By Julia Train
On Thursday, Sept. 19, Atlantic Cape Community College hosted Sean Burcher of Project Monarch at its Cape May campus. The filmed event was the first of TEDxCapeMay Salon’s 13th season, titled “New Horizons.”
Burcher, who works for Cellular Tracking Technologies and the Cape May Point Science Center, is working to track monarch butterflies – an endangered species. He has tracked birds, penguins, elephants, seals and sharks, in addition to monarchs.
He started his presentation with “a little monarch biology lesson,” discussing the creature’s annual migration cycle, which Burcher said starts during the spring and summer in Mexico and then the butterflies migrate north to end their journey in Mexico.
“Throughout the spring and summer months, these monarchs will live, mate, die and the cycle repeats. They live as an adult for about three to five weeks and you get about four generations through the spring and summer,” explained Burcher.
Burcher spent the rest of the 30-minute presentation discussing Project Monarch, a high-tech community science effort to track the movements of monarch butterflies along their migration.
The project, which is a collaboration between the Cape May Point Science Center and Cellular Tracking Technologies, focuses on capturing monarchs and attaching tracking devices to them that are the size of a grain of rice.
Burcher said the trackers don’t affect the butterflies’ natural ability to fly. They’re attached with fake eyelash glue and are so small that sometimes even he, someone who knows what he’s looking for, cannot see them on the butterflies. Burcher said the longest time they’ve tracked a butterfly was 21 days.
The devices are transmitted over the same frequency as Bluetooth, which allows cell phones to detect the tagged monarchs.
With the help of community members, the project has the potential to create the world’s largest wildlife tracking network. All users need to do to help is go outside, look for monarch butterflies and use the app.
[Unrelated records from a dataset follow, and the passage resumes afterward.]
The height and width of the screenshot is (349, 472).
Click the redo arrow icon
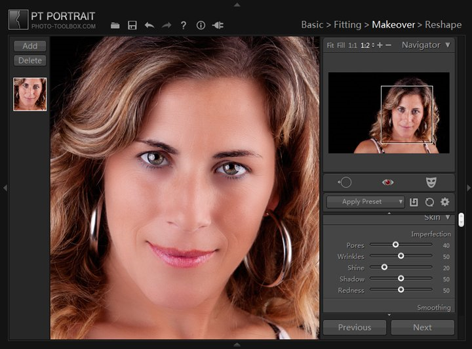tap(167, 25)
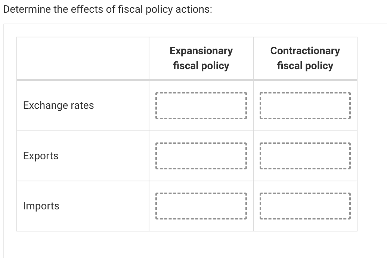Click the whitespace below the table
This screenshot has width=387, height=258.
[x=187, y=245]
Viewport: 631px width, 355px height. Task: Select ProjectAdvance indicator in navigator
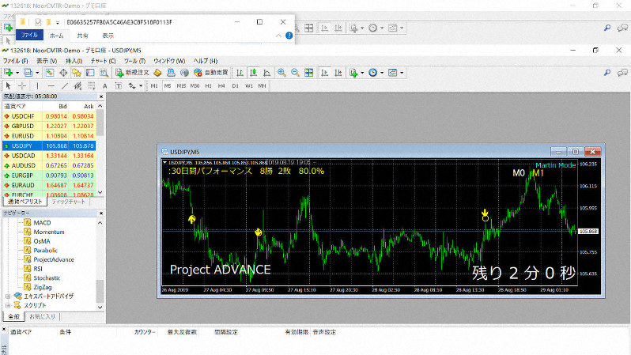pos(54,259)
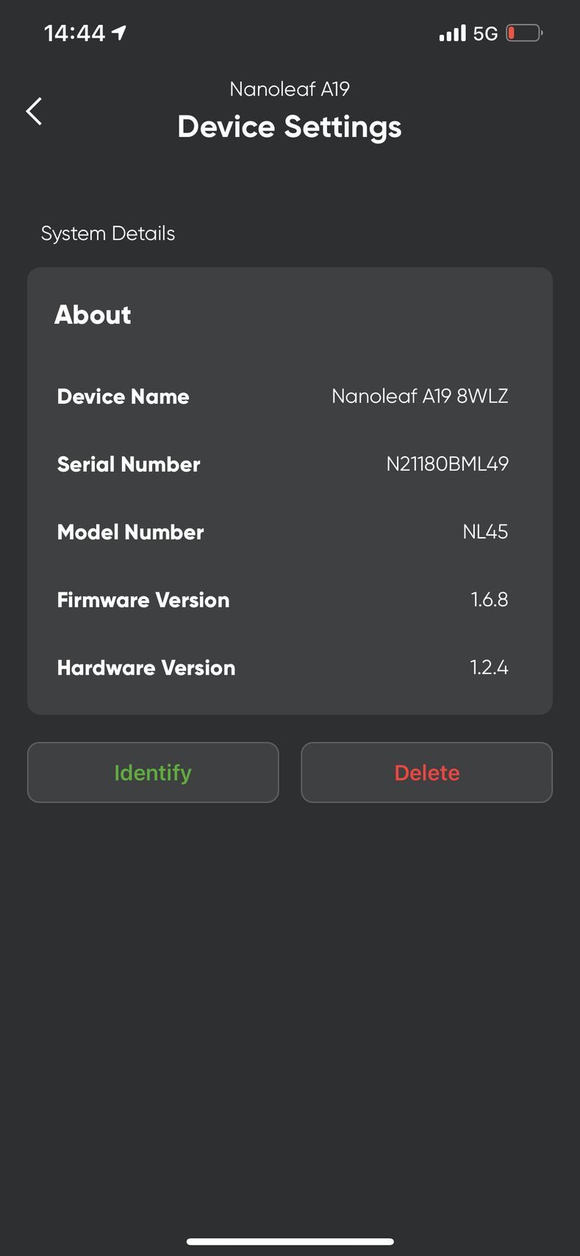
Task: Tap the Firmware Version label
Action: (x=143, y=600)
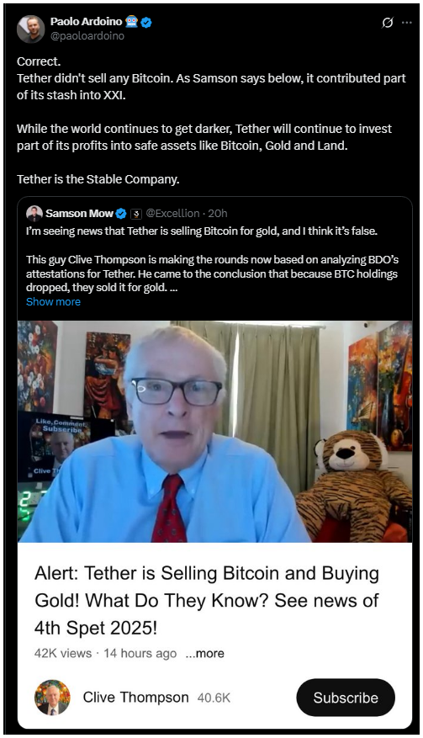Click the Samson Mow display name
423x738 pixels.
click(80, 214)
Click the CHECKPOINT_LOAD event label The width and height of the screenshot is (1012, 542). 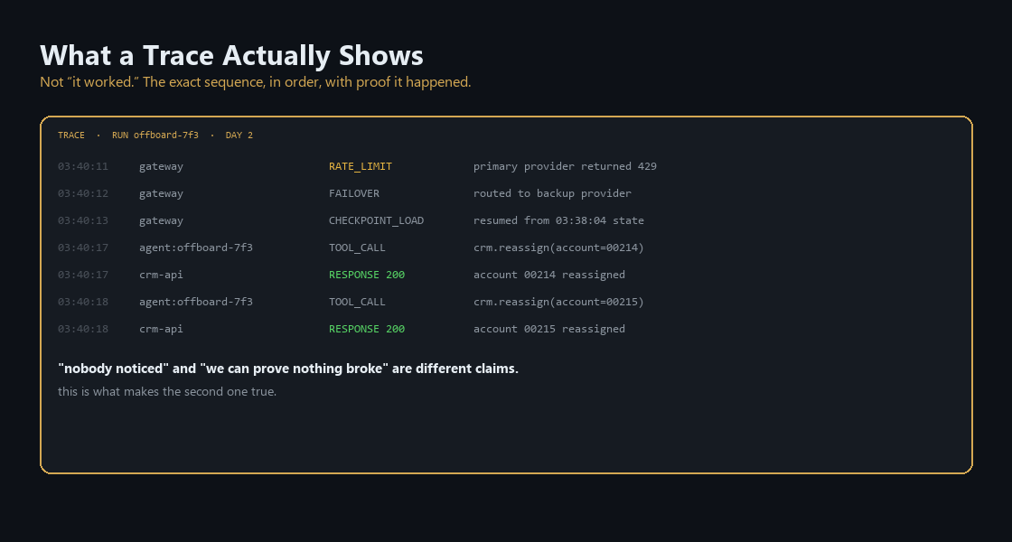[x=376, y=220]
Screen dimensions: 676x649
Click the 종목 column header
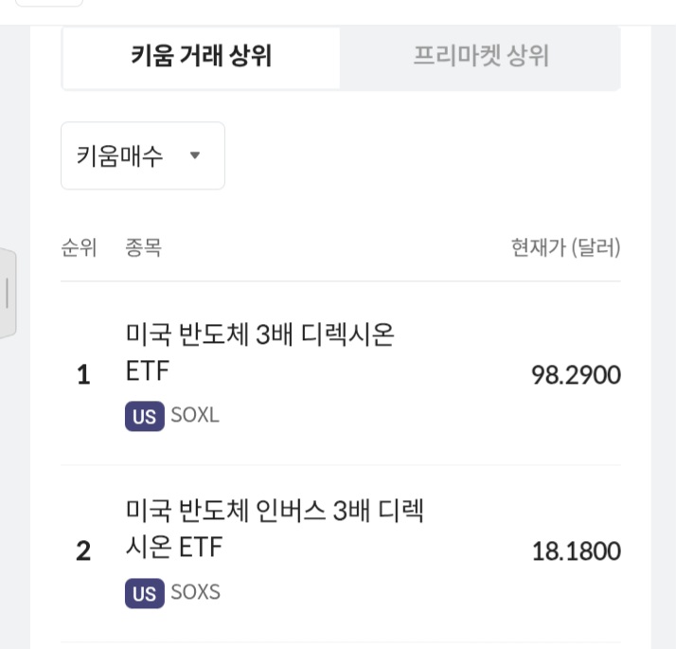143,249
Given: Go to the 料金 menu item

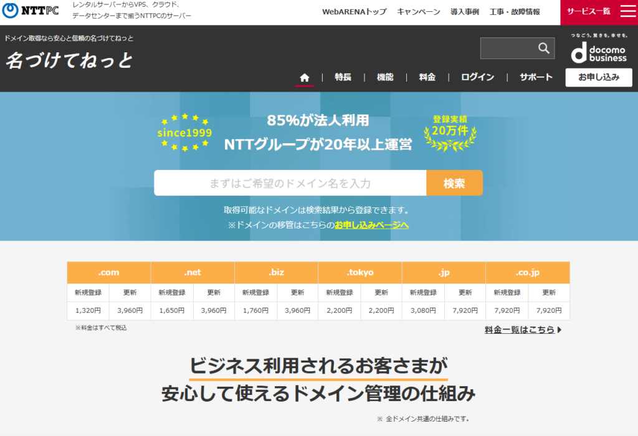Looking at the screenshot, I should click(x=427, y=77).
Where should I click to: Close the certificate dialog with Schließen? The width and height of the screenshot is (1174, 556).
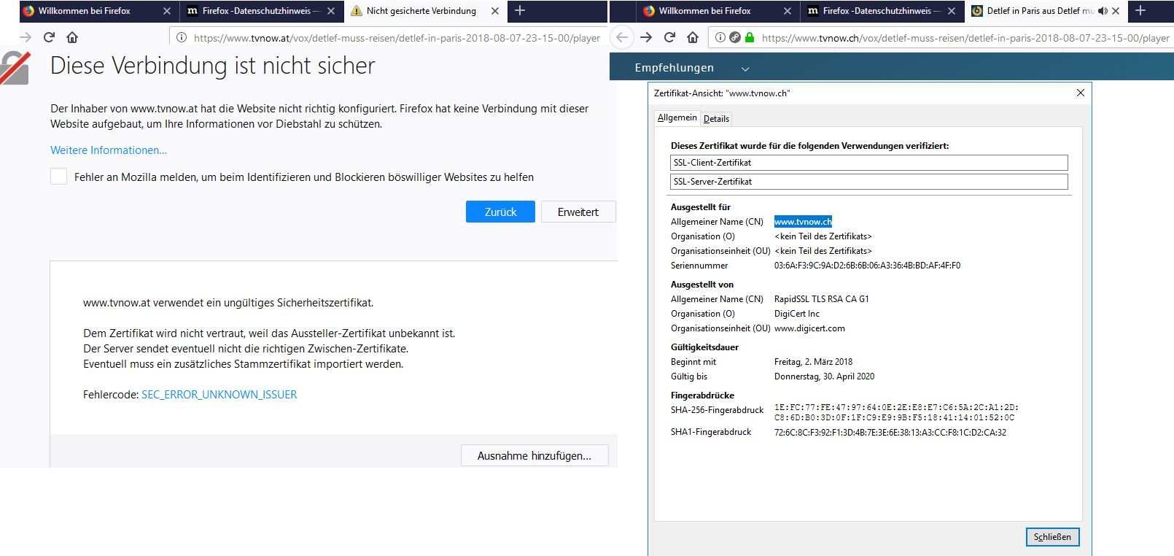point(1052,537)
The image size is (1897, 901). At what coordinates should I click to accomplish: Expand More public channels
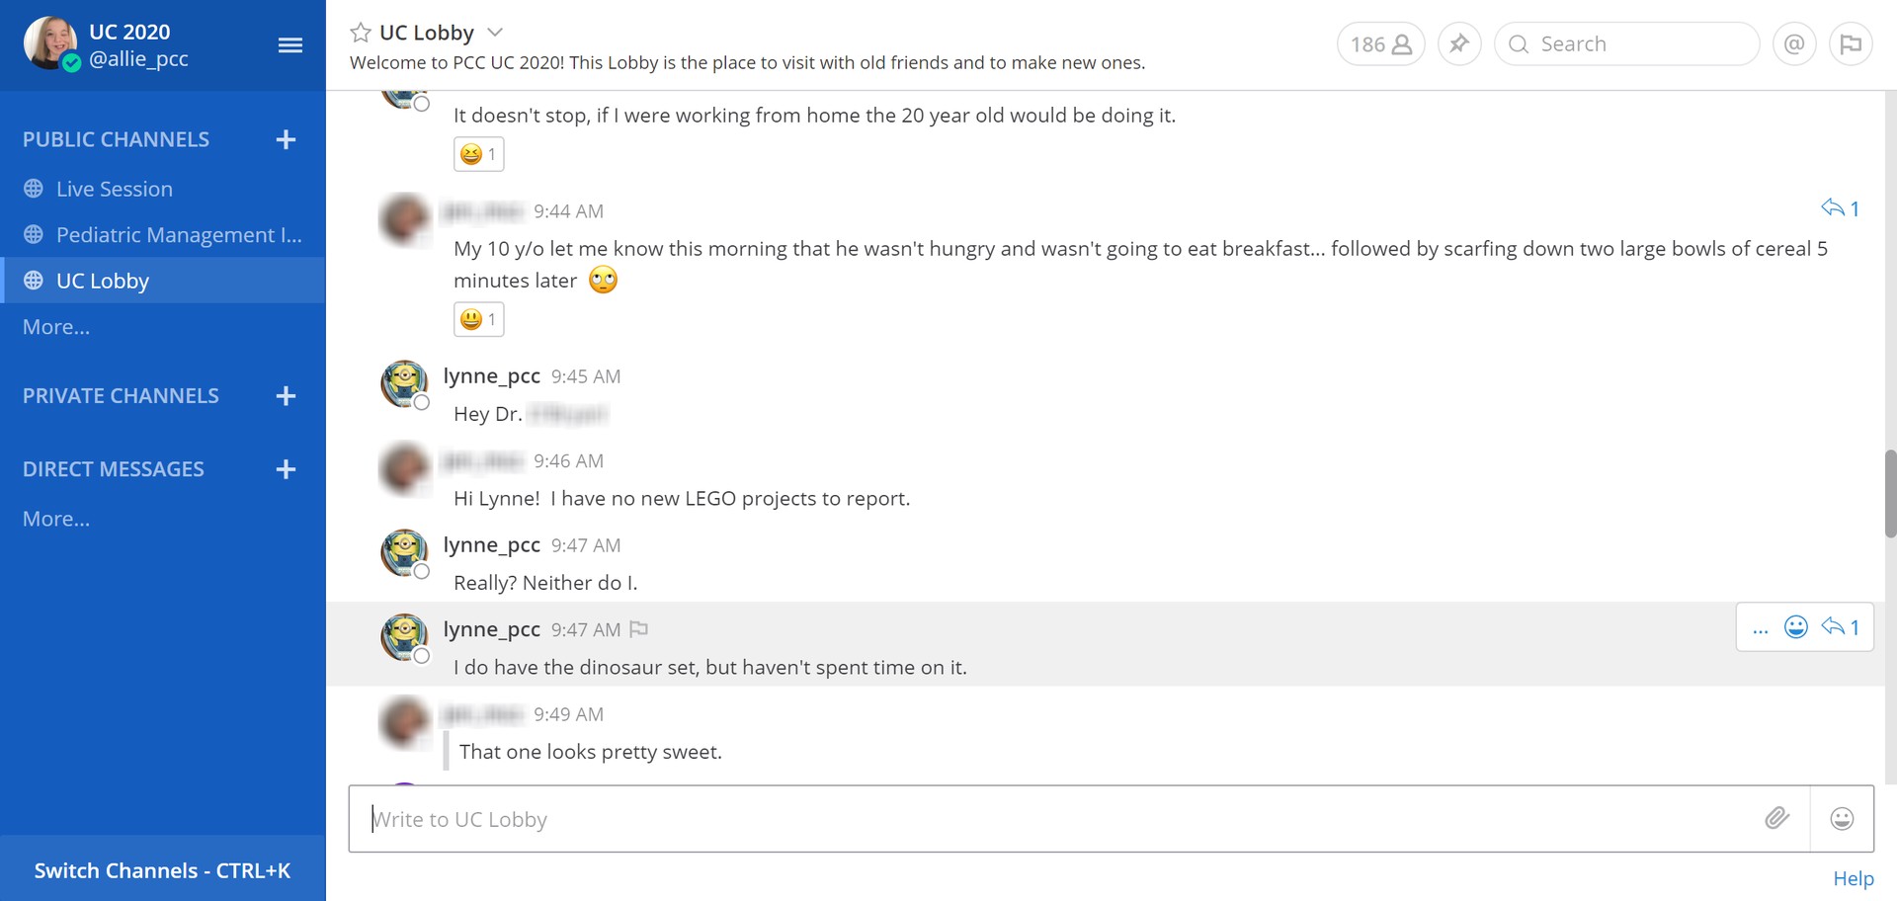[x=56, y=327]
The app is set up like a game, similar to Pokémon GO. While it’s open in the foreground, it can pick up the signal of any butterfly with a tracker on it and log it in the project’s database.
According to Project Monarch’s website, “This data will allow scientists to track the movements of monarch butterflies in detail never previously imagined. We will see how monarchs utilize key stopping points along migratory routes and learn more about the speed and direction of migration, helping identify the most important sites for habitat conservation and restoration. Ultimately, this technology can help guide conservation planning and lead to increases in monarch populations.”
In order to be chosen for the spot at the TEDx event, there was an application and audition process. Among many applicants, Burcher was chosen.
“He worked for the Cape May Point Science Center so he was a natural fit for this,” said Krista McConnell, director of campus and community outreach. “TED likes to feature speakers that have ideas worth spreading and we thought this was very unique to Cape May County and certainly an idea worth spreading.”
This event preempted the main TEDx event, which will also be filmed, on Oct. 6 at Cape May Convention Hall. The event will feature nine presentations and go from 1:30 p.m. to 6 p.m.